Two years after The Drums lost guitarist Adam Kessler and faced the difficulties of their second album, the reactions of the public and critics have been prudent – especially that of their main supporter, NME – and a little disappointed.
Portamento, their second effort, is less immediately likeable, but in the long run it grows on you. The same goes for their live performance: it was very good last December at the Shepherd’s Bush Empire, but this time at the Roundhouse, it was truly impressive.
The set kicked off with the Smithesque (a fitting adjective for most of their songs) What You Were and followed with the great Best Friend. The audience were ready to take on every single note and vocal extravagance delivered by wild frontman Jonathan Pierce. He moved like an 80s Morrissey and it really worked.
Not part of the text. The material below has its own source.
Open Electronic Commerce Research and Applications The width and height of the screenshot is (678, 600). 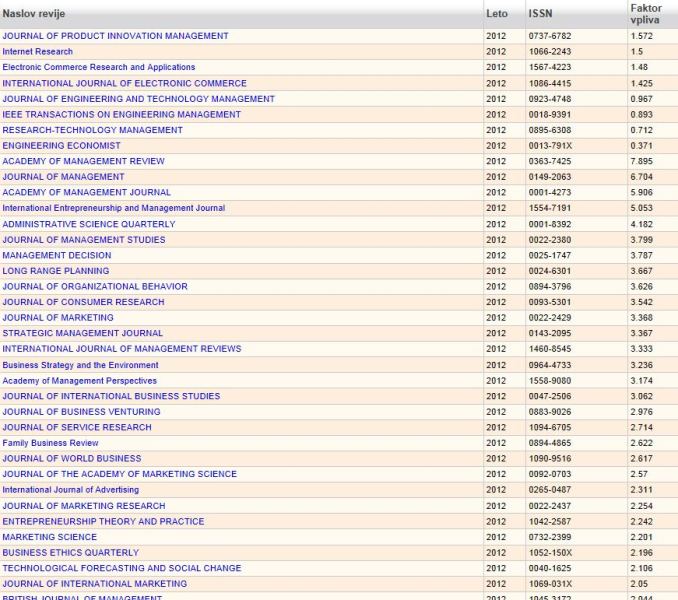coord(99,68)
The band continued their set with Me and the Moon – where the typical Strokes guitar solo touch is more than evident (and appreciated) – followed by the sweet mid-tempo Book of Stories and the indie earworm Money.
Halfway through the performance, everyone was wondering whether they would play their biggest hit Let’s Go Surfing, mysteriously taken off the setlist during the last six months.
Next was the impressive How It Ended, an explosion of energy. However, before the encore, the biggest surprise of the evening took place: Culture Club star Boy George joined the band onstage. Pierce and George shared the vocal duties on the oblique If He Likes It Let Him Do It and the legendary Do You Really Want to Hurt Me. The combination of sounds and melodies delighted the public.
The curtain dropped and the excitement was palpable: yes, the band finally decided to play Let’s Go Surfing and please their fans, who jumped ecstatically all over the dancefloor.
The set-closer, the sophisticated Searching for Heaven, rounded off a great evening.